=== Provided data ===

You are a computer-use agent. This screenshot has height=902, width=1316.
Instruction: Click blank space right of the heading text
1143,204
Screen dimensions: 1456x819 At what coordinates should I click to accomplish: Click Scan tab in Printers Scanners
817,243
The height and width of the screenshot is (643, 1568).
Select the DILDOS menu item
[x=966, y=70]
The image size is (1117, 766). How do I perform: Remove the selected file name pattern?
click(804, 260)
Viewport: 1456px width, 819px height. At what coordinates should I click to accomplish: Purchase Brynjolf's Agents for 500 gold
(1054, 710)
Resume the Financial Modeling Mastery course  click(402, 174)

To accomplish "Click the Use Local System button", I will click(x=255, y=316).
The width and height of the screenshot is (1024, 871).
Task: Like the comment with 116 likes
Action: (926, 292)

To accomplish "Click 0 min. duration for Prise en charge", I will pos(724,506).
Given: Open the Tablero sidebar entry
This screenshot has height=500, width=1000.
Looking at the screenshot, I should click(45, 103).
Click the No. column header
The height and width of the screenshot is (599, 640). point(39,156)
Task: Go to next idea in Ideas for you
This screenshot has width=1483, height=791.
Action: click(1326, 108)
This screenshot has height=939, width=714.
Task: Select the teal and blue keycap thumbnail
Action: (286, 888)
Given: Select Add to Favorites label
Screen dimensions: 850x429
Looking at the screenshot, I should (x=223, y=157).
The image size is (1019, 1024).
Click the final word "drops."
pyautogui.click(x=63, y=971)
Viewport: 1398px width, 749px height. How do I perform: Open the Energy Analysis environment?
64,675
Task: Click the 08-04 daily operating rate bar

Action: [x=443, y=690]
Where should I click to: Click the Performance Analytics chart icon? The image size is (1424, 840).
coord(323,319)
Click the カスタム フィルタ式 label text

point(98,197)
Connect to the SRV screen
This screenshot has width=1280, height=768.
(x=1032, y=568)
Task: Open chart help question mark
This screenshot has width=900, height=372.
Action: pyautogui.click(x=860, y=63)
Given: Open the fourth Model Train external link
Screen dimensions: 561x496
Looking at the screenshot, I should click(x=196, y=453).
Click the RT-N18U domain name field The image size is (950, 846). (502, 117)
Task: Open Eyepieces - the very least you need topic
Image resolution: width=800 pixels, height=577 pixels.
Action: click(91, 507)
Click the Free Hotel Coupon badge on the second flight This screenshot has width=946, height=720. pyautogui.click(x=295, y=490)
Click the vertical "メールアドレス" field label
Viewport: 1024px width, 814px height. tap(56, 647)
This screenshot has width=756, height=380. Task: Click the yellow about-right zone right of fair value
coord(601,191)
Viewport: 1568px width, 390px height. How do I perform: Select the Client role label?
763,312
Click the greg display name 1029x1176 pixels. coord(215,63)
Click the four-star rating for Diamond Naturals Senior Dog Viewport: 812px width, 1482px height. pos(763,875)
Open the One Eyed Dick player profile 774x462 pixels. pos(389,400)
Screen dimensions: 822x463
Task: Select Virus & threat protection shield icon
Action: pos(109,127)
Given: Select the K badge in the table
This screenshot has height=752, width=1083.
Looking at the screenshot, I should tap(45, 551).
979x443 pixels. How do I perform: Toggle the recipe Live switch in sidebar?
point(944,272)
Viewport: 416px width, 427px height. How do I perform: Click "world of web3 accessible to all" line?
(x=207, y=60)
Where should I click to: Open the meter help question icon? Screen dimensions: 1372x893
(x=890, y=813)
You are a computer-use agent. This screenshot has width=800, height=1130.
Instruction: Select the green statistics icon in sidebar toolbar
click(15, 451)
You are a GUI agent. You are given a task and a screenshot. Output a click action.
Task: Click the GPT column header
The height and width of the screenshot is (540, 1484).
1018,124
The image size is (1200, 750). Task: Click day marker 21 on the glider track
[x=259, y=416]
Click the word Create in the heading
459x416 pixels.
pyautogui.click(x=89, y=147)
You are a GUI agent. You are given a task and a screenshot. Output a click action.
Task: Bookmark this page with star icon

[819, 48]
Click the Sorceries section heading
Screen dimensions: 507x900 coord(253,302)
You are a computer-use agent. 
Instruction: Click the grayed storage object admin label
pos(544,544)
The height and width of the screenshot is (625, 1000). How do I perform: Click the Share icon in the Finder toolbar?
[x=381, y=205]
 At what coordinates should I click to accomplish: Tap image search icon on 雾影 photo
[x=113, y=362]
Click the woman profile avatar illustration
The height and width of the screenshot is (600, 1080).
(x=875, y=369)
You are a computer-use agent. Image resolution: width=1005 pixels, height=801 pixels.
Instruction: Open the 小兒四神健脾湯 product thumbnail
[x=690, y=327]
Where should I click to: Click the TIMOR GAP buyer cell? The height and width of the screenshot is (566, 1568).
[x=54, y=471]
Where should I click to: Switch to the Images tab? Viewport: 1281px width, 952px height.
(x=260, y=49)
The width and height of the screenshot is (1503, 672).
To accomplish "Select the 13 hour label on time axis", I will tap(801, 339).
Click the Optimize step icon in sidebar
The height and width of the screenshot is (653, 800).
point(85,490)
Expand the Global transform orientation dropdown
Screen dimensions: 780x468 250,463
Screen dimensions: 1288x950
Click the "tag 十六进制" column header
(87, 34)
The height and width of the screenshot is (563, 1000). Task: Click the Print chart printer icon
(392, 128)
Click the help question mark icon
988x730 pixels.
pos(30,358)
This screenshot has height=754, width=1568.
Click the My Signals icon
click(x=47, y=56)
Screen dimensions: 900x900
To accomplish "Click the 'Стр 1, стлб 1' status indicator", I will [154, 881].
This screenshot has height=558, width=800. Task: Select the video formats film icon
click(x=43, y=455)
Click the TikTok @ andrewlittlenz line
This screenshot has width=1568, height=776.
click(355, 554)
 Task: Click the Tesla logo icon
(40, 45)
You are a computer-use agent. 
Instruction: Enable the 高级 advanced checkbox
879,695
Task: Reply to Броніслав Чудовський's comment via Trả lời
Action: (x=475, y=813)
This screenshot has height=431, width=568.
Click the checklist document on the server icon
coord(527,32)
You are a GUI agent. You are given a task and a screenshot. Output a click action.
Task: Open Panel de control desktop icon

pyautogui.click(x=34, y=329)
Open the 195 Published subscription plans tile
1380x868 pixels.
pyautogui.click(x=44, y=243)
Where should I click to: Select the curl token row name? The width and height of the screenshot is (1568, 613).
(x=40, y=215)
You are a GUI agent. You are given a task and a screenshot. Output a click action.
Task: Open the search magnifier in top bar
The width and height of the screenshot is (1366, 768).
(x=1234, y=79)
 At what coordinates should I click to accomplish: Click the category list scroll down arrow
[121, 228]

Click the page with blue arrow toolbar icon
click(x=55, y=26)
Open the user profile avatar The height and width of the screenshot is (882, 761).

===

Task
Lines that contain "computer" are the result; find them in the entries above and copy each one.

Worked solution
You are a computer-use agent. This screenshot has height=902, width=1316.
You are a computer-use agent. This screenshot has width=800, height=1130.
You are a computer-use agent. 
You are a computer-use agent. Image resolution: width=1005 pixels, height=801 pixels.
You are a computer-use agent. 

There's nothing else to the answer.